The Substitution Model

Note: A more complete version of this handout here.
Expressions: e ::=  	  
  c 					(* constants *)
| id 					(* variables *)
| (fn (id:t) => e)			(* anonymous functions *) 
| e1(e2) 				(* function applications *)
| u e					(* unary operations, ~, not, etc. *)
| e1 b e2				(* binary operations, +,*,etc. *)
| (if e then e1 else e2) 		(* if expressions *)
| let d in e end			(* let expressions *)
| (fun id(id1:t1):t2 = e)		(* recursive functions *)
Declarations: d ::=
  val id = e				(* value declarations *)
| fun id(id1:t1):t2 = e			(* function declarations *)
Values: v ::=
  c					(* constant values *)
| (fn (id:t):t' => e)			(* anonymous functions *)

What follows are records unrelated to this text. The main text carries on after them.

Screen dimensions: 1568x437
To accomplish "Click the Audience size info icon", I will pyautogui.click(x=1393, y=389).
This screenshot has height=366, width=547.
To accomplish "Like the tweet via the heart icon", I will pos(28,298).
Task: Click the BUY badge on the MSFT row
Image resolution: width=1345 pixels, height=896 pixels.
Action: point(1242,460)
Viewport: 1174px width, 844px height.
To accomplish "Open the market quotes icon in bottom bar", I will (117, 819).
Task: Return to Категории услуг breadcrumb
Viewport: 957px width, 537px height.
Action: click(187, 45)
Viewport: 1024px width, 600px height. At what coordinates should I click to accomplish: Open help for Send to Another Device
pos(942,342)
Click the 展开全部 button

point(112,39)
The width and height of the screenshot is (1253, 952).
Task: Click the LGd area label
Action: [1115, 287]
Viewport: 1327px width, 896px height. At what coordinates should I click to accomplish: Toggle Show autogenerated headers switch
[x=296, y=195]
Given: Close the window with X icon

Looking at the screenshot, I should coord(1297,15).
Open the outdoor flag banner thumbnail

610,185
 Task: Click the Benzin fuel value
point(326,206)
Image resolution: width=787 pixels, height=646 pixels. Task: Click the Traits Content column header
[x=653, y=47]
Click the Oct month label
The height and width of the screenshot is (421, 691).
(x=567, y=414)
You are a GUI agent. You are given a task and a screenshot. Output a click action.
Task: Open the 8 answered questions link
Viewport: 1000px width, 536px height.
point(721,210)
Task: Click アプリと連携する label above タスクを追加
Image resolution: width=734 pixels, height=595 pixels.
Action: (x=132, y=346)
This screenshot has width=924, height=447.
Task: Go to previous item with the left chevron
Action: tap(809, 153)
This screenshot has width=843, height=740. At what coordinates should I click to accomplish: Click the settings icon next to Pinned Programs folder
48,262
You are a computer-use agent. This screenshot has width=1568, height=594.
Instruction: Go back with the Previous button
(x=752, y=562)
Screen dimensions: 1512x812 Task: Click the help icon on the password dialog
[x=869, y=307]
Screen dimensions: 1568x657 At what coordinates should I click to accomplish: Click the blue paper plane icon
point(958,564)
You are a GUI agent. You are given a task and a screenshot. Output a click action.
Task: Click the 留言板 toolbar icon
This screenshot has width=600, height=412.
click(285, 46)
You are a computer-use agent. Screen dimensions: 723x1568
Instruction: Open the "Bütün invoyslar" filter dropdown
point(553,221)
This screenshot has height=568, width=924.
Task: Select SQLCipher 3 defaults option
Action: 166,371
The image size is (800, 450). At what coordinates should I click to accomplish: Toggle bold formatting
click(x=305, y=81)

Rule #E1 [constants]:  constants evaluate to themselves

eval(c) = c

Rule #E2 [functions]:  anonymous functions evaluate to themselves

eval(fn (id:t) => e) = (fn (id:t) => e)

Rule #E3 [function calls]:  to evaluate e1(e2),  evaluate e1 to a function (fn (id:t) => e), then evaluate e2 to a value v, then substitute v for the formal parameter id within the body of the function e to yield an expression e'.  Finally, evaluate e' to a value v'.  The result is v'.

eval(e1(e2)) = v'  where
  (0) eval(e1) = (fn (id:t) => e)
  (1) eval(e2) = v
  (2) substitute([(id,v)],e) = e'
  (3) eval(e') = v'

Rule #E4 [unary ops]: to evaluate u e where u is a unary operation such as not or ~, evaluate e to a value v', then perform the appropriate unary operation on the value v'  to get the result v.

eval(u e) = v where
  (0) eval(e) = v'
  (1) v = apply_unop(u,v')

Rule #E5 [binary ops]:  to evaluate e1 b e2 where b is a binary operation such as +, *, -, etc. evaluate e1 to a value v1, then evaluate e2 to a value v2, then perform the appropriate operation on the values v1 and v2 to get the result v.

eval(e1 b e2) = v where
  (0) eval(e1) = v1
  (1) eval(e2) = v2
  (2) v = apply_binop(b,v1,v2)

Rule #E6 [if]: to evaluate (if e then e1  else e2), evaluate e to a value v.  Then depending on the (boolean) value of v, the value is either the result of evaluating e1 or e2.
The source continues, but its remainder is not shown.